» Job
Please translate this sentence from the letter below into Spanish: "He is a Traip graduate who went on to serve the town as a police officer for many years and was promoted to Sergeant."

» Reading passage
In response to Mr. Thomson’s letter about Kittery candidates not showing good judgement, we have known Chuck Denault for over 45 years, and always found him to be very honest and trustworthy. He is a Traip graduate who went on to serve the town as a police officer for many years and was promoted to Sergeant. Chuck also served for many years on the town council and was elected to Vice Chair. We have often watched the town council meetings and Chuck always seemed to be the voice of reason. Chuck is concerned with maintaining Kittery’s small town charm, assisting long term residents to stay in their homes and not be forced out by the seeming never – ending sprawl. In closing, we have known Chuck for many years, he is a hard working, good local guy with a proven track record of being honest, fair, and trustworthy. We feel it is also important to note that both Chuck Denault and Ken Lemont were found clear of any wrong doings and did nothing illegal while on the council prior. Chuck Denault and Ken Lemont did an excellent job while serving on the Kittery town council in the past and they both deserve to be re-elected.
Thank you, Maurice (Bud) Patch, Larry B. Estes, Linda K. Patch, Jacquelyn M. Emery, (4 Kittery & Kittery Point residents)

» Dataset

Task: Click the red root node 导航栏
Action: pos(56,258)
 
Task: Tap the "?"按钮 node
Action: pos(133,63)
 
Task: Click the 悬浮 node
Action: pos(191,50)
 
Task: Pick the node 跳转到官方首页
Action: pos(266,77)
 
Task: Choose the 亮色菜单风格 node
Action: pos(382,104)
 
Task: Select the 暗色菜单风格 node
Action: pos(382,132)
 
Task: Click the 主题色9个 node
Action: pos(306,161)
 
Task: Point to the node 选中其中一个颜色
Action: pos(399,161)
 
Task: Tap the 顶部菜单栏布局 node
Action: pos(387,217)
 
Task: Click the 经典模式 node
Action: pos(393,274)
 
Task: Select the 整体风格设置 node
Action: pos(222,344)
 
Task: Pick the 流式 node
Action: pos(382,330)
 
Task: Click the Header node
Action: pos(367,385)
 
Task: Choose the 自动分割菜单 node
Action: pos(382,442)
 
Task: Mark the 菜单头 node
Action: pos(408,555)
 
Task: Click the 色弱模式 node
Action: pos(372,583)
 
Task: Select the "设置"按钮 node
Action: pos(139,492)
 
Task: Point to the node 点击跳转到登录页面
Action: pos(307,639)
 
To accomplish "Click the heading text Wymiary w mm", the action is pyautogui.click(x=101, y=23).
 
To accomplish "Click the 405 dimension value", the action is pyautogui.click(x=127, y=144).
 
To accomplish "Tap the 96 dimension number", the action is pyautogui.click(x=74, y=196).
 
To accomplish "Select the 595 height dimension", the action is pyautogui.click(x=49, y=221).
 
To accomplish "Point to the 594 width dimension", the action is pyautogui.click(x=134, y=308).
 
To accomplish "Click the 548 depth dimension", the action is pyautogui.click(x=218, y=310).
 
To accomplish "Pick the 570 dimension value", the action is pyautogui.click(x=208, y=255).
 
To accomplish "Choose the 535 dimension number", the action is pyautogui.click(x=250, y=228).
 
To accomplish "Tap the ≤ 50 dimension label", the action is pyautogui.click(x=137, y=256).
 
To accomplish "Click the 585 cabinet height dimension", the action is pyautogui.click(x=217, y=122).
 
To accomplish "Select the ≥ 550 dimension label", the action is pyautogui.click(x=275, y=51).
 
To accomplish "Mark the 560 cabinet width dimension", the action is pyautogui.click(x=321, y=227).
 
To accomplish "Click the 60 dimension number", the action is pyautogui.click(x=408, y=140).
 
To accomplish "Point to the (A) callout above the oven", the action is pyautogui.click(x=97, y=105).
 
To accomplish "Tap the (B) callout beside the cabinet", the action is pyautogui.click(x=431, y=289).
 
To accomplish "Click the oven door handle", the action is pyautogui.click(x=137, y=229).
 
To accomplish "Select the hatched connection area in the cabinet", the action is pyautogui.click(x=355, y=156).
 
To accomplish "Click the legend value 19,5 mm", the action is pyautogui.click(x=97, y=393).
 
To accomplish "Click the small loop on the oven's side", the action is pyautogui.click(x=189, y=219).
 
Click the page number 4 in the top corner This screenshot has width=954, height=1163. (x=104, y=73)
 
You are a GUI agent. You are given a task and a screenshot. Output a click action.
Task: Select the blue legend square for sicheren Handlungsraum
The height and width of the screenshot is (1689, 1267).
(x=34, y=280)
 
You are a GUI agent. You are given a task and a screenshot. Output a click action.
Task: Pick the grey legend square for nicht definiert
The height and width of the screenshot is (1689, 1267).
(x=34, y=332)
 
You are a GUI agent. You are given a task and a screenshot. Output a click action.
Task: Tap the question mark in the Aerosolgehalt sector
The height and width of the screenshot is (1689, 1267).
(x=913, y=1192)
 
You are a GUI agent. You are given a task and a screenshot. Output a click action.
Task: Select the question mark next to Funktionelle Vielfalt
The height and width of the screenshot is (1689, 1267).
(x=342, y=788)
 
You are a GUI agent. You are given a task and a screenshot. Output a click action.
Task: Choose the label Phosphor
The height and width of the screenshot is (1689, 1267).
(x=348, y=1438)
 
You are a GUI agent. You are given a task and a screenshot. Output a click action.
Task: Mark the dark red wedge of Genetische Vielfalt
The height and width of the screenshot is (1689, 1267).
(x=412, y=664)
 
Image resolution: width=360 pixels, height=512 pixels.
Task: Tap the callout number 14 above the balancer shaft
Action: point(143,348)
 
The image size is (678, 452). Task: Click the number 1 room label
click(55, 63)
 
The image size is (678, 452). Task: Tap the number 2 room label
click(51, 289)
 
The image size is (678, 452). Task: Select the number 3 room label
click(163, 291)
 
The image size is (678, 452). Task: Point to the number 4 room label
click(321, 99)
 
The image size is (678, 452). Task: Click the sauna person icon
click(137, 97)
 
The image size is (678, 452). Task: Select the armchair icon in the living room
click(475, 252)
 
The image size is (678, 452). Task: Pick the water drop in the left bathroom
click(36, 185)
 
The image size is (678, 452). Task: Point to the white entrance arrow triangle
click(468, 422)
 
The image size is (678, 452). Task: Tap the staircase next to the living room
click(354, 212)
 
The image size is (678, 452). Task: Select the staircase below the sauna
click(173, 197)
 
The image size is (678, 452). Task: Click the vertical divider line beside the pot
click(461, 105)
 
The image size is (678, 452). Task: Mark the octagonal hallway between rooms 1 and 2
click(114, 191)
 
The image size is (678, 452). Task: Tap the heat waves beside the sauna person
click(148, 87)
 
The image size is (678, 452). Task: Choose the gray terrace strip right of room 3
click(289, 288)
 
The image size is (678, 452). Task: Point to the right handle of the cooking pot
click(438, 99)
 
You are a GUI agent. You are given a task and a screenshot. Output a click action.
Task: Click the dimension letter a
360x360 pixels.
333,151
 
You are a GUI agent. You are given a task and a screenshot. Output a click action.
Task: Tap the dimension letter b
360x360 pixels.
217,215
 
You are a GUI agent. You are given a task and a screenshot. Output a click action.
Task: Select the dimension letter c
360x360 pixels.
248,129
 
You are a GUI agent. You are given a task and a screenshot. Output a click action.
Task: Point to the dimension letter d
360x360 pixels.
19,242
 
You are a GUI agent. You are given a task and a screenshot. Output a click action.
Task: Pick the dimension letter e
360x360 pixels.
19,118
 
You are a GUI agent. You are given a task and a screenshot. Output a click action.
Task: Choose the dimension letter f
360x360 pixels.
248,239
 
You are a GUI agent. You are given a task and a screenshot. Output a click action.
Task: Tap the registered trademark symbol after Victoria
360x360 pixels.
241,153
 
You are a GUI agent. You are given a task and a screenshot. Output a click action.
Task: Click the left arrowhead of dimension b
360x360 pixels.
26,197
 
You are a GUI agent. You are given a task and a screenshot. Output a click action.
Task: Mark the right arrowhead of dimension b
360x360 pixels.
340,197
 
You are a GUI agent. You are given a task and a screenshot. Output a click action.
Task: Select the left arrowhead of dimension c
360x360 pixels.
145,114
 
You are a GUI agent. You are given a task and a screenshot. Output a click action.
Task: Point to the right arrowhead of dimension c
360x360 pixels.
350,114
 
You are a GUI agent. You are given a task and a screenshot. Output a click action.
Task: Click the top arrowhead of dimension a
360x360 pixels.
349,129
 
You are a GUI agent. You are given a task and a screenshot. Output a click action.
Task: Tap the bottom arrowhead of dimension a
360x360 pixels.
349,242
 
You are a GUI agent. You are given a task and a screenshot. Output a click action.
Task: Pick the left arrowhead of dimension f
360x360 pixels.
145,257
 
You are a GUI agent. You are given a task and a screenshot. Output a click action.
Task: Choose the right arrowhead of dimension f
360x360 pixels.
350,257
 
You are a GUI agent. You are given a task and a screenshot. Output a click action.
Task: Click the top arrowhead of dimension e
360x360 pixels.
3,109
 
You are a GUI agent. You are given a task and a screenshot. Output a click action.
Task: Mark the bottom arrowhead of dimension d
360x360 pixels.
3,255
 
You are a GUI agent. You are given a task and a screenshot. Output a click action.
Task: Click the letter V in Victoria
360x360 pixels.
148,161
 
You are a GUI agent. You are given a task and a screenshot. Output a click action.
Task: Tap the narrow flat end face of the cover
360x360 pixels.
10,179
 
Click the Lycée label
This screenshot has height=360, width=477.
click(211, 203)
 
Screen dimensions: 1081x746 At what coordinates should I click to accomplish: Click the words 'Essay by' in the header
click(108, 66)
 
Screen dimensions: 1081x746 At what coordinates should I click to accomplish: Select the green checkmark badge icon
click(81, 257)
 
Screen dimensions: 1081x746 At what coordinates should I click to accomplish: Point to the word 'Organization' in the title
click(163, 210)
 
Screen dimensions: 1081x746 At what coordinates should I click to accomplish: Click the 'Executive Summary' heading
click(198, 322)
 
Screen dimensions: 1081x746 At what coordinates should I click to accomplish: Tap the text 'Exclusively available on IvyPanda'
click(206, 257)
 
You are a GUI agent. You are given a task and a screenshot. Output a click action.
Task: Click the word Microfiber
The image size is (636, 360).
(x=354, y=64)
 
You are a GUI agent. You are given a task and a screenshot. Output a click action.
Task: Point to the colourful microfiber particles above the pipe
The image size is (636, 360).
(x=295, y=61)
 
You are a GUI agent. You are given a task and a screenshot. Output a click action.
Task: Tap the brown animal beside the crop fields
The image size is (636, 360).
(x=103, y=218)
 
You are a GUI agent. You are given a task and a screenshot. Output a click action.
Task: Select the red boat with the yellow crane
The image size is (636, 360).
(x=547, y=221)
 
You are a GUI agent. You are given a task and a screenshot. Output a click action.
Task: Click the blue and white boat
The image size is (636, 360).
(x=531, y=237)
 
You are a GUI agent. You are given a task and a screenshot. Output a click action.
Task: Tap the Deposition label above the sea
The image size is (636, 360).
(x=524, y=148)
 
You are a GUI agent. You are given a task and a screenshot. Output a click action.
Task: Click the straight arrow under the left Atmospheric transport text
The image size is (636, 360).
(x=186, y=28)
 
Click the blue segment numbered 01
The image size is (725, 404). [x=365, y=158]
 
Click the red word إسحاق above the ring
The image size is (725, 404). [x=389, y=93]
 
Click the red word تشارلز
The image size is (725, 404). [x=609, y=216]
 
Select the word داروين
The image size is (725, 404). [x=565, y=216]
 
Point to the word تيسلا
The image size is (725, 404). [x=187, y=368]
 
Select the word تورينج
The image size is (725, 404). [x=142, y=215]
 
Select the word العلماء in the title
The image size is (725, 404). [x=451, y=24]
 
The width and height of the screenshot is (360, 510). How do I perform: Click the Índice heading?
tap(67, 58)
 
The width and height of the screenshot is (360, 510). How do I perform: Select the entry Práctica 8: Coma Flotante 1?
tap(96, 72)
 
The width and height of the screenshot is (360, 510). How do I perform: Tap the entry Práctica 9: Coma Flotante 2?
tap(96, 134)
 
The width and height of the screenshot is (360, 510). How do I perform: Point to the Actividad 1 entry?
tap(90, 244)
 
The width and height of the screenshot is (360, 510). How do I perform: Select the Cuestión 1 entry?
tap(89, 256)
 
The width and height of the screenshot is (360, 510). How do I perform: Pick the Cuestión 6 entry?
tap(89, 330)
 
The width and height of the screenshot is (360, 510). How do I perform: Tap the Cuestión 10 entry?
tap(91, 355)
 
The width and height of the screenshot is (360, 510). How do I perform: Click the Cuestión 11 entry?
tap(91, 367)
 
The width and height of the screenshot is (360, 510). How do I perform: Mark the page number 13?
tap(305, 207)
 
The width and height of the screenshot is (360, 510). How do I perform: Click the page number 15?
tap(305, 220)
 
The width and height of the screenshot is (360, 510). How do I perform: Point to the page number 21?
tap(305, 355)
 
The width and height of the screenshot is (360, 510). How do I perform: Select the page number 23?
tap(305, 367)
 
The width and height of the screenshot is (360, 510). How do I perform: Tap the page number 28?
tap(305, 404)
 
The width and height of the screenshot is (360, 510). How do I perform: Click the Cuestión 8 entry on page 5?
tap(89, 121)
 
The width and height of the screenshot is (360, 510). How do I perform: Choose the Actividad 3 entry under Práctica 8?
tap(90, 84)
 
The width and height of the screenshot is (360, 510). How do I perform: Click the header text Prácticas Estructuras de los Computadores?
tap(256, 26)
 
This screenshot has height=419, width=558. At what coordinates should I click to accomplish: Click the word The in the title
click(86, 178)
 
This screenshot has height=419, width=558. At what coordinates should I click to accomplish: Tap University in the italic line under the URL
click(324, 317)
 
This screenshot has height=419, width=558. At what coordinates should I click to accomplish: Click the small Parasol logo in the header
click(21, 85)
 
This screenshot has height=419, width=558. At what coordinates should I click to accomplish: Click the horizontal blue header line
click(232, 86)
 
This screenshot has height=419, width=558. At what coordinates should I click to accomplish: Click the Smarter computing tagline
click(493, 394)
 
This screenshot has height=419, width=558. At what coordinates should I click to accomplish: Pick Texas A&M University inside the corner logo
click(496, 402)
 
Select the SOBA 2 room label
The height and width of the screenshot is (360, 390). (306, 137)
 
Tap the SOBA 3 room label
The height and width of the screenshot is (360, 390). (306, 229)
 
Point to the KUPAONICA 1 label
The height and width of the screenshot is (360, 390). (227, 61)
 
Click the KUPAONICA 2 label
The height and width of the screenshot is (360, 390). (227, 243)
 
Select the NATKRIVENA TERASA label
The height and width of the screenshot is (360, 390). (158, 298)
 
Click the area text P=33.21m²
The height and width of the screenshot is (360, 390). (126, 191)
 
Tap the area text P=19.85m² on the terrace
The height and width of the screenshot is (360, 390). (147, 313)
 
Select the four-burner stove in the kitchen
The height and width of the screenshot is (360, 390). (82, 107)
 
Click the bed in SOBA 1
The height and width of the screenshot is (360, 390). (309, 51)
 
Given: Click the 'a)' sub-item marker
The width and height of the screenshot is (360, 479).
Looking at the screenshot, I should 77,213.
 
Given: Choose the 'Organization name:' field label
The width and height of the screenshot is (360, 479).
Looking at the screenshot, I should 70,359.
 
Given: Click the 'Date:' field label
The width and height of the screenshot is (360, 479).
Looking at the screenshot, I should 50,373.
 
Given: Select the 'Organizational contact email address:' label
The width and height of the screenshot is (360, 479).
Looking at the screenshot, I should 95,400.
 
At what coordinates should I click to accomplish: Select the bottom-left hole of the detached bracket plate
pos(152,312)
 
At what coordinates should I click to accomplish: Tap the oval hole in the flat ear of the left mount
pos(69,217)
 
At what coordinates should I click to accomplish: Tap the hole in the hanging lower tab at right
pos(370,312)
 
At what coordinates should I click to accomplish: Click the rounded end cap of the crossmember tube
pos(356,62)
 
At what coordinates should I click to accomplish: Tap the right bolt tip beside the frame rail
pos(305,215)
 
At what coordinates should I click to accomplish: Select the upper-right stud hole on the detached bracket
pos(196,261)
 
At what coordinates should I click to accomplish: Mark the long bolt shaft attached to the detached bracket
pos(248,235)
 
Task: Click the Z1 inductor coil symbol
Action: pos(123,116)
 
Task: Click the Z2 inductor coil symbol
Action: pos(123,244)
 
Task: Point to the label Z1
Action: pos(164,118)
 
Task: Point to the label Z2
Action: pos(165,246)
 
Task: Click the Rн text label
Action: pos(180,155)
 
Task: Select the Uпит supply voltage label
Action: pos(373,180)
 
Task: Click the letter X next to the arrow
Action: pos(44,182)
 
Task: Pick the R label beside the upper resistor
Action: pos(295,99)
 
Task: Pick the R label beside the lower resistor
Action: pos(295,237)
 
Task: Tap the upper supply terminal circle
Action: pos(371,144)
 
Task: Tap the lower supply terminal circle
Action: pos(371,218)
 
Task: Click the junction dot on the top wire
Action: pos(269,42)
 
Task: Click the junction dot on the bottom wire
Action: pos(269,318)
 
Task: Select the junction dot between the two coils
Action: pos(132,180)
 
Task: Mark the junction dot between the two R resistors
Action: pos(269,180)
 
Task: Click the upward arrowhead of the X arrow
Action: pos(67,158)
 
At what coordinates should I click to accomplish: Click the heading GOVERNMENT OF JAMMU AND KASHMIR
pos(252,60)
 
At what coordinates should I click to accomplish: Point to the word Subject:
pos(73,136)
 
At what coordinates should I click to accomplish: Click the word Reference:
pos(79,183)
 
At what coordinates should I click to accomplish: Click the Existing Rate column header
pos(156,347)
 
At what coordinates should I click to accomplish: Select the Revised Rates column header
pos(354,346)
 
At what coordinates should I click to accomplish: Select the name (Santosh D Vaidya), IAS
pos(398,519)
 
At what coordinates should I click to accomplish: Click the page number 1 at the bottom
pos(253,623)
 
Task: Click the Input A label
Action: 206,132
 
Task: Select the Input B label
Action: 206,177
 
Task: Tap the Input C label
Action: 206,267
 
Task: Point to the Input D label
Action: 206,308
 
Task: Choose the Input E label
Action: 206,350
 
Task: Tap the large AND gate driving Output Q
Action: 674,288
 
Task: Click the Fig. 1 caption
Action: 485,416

» Task response
Es egresado de Traip y después sirvió al pueblo como agente de policía durante muchos años y fue ascendido a sargento.